→ **Given records**
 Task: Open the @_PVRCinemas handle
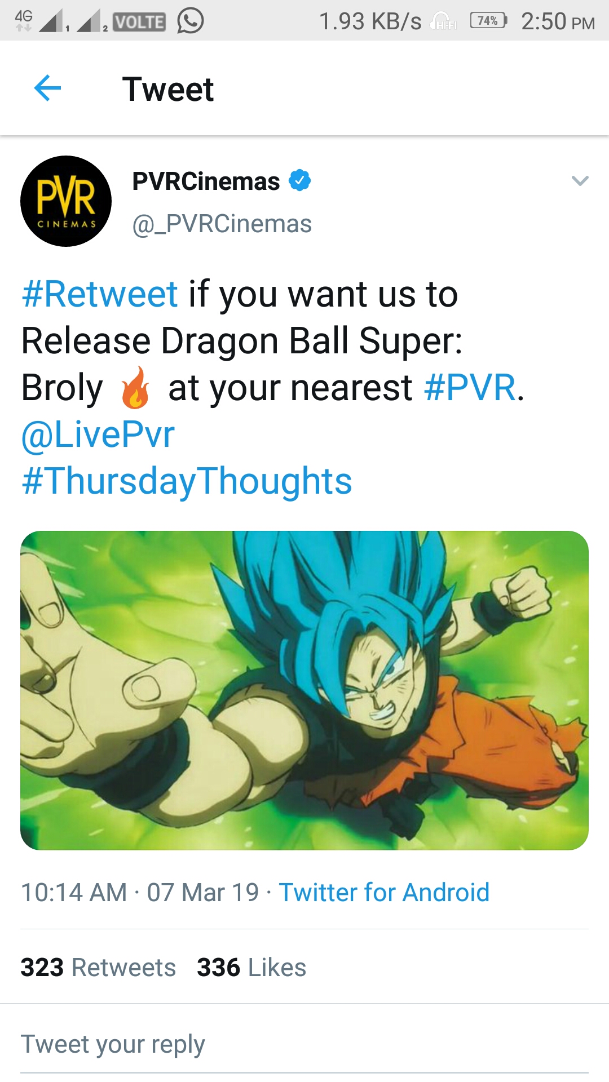[x=222, y=224]
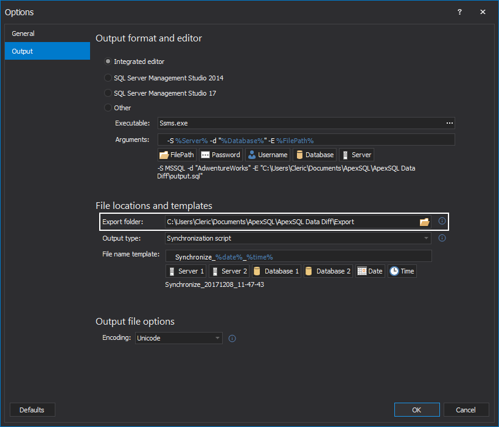Image resolution: width=499 pixels, height=427 pixels.
Task: Insert the Database 1 name token
Action: click(x=276, y=271)
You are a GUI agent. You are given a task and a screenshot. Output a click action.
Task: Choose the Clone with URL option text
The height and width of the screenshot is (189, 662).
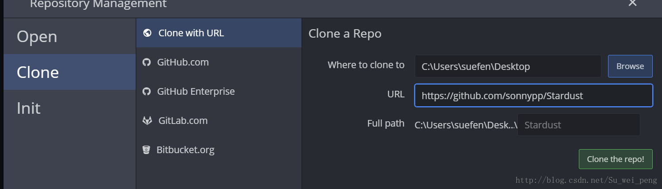click(x=191, y=33)
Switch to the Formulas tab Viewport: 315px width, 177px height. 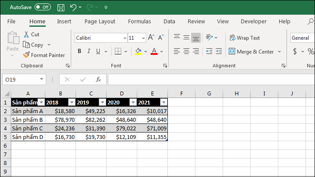[x=139, y=21]
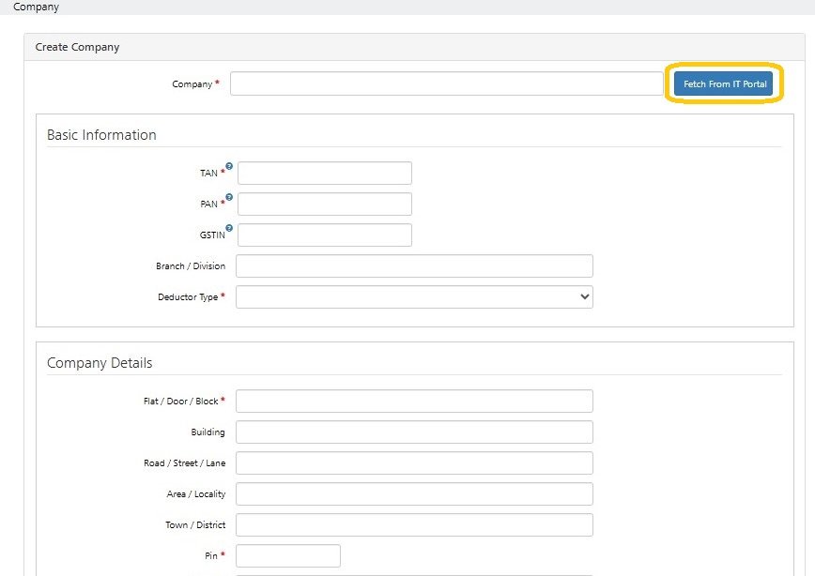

→ **Problem**
Write out exactly the lines between the start of the data and the line with "Task: Choose the Clone with URL option text", including both, but none of the pictures.

→ **Solution for this exercise**
 Task: Open the @_PVRCinemas handle
[x=222, y=224]
Image resolution: width=499 pixels, height=427 pixels.
Task: Insert the Database 1 name token
Action: click(x=276, y=271)
You are a GUI agent. You are given a task and a screenshot. Output a click action.
Task: Choose the Clone with URL option text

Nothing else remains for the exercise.